6) Also I need to chill about the whole 'unwanted advice' thing.  It's always well meant.  I think.  And it's going to keep happening.  I think.  So might as well not raise my blood pressure over it. 

7) The main difference of moving from generalism to specialism is the loss of one's barometer.  I feel like in general medical situations I'm pretty ok at feeling it out - you know, 'bad' versus 'not bad', and knowing when to worry versus when to be reassured.  When you move to becoming a specialist, your barometer is not yet fully formed.  I'm sure it will, in time.  Right now I feel like I'm anxious pretty much all the time, and asking a thousand questions.  But I think it's probably better to be neurotic at this stage of things that over-relaxed. 

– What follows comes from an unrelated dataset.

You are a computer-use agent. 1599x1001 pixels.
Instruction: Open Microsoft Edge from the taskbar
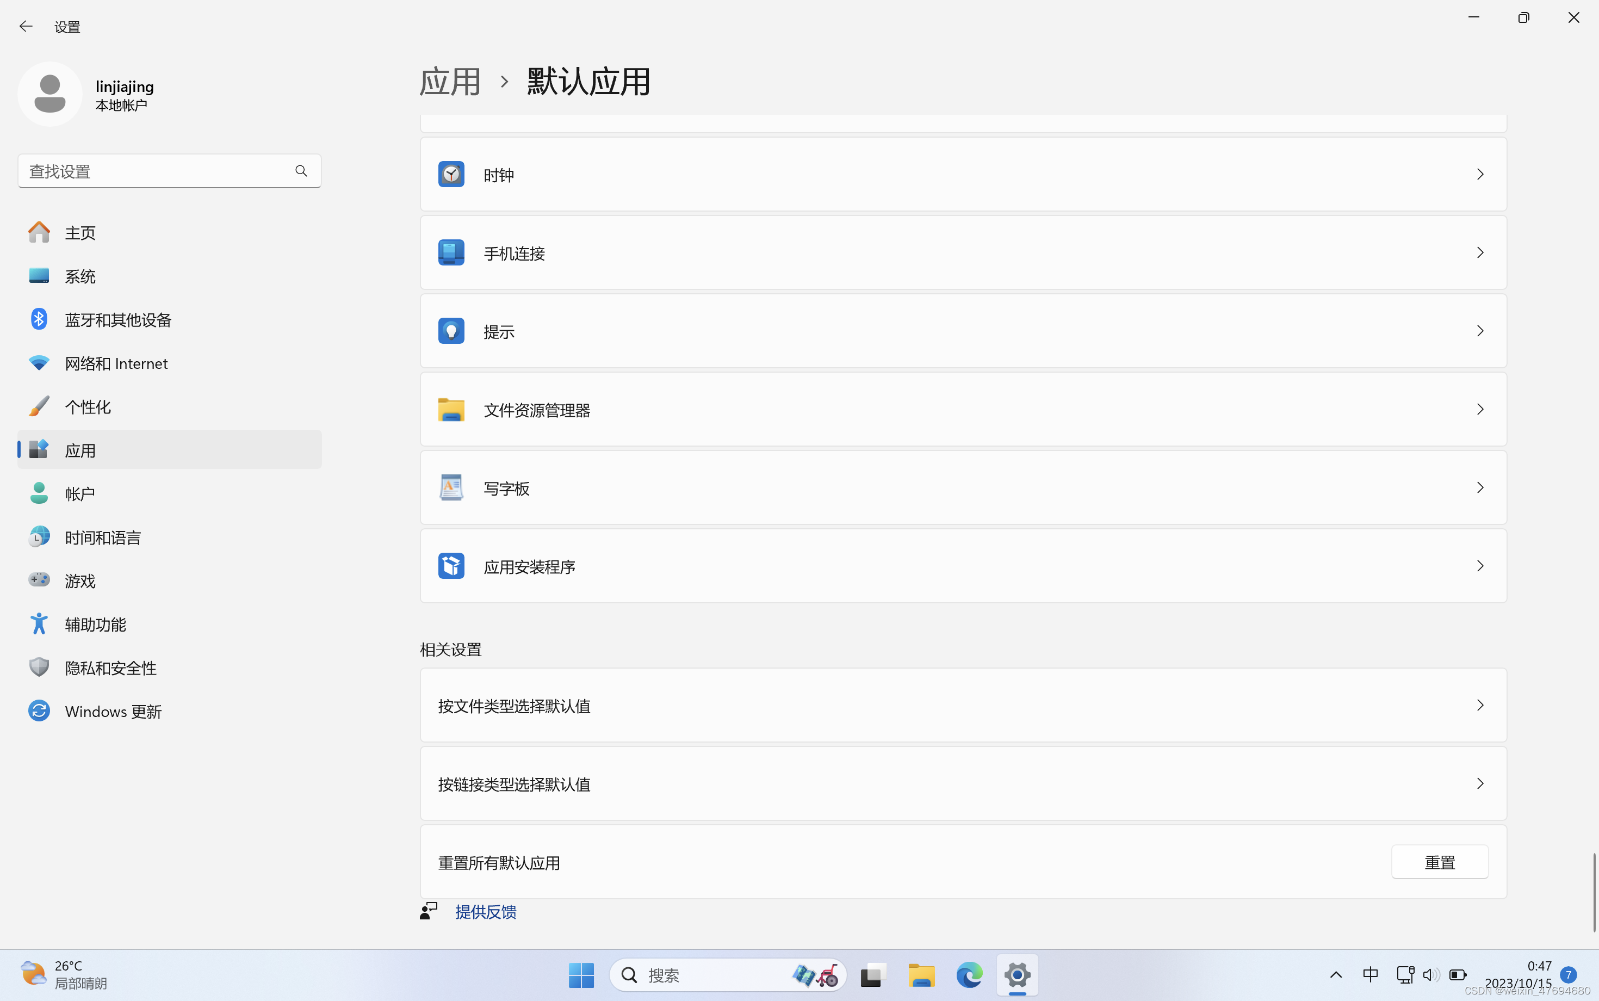click(x=969, y=975)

No #snowmaggedon will stop me getting to work...
8) I'm not terrible at this.  I did my first 7-day stint as the oncology registrar on call recently, which involved being the acute oncology ward registrar as well as taking referrals/giving advice all over the region and making admission/discharge decisions through the oncology triage unit.  It was full-on information overload, with my bleeps, mobile phone and emails all going off, often simultaneously, in addition to nurses and junior doctors coming to me with problems that needed solving.  Going home at night-time over the weekend knowing my phone could go off at anytime was a whole new experience.  I didn't do it all perfectly and there is a LOT of room for development - but I did it.  There were no tears, we even had a few laughs.  When one of the F1s said I'd been a good registrar, I wanted to hug her.  I left thinking 'I can do this'. 

There will be many nerve-wracking 'firsts' over the next few weeks, but I'm going to have to embrace the familiarity of these emotions.  I KNOW what it's like to be absolutely terrified - my first week of nights as an FY1 (= intern) I basically didn't sleep for terror, and cried after almost every shift.  I've got to take some confidence from the fact that I've come so far from those scary days.  Plus I think a lot of the nerves comes from being a perfectionist.  Not an awful quality, as long as you keep it in check...

Also high fives and hugs to Mr KP and friends who have provided important moral support.  Maybe that's the difference - it's much easier to go to work and do your thing when your house is in order (metaphorically as well as literally).  Yippee!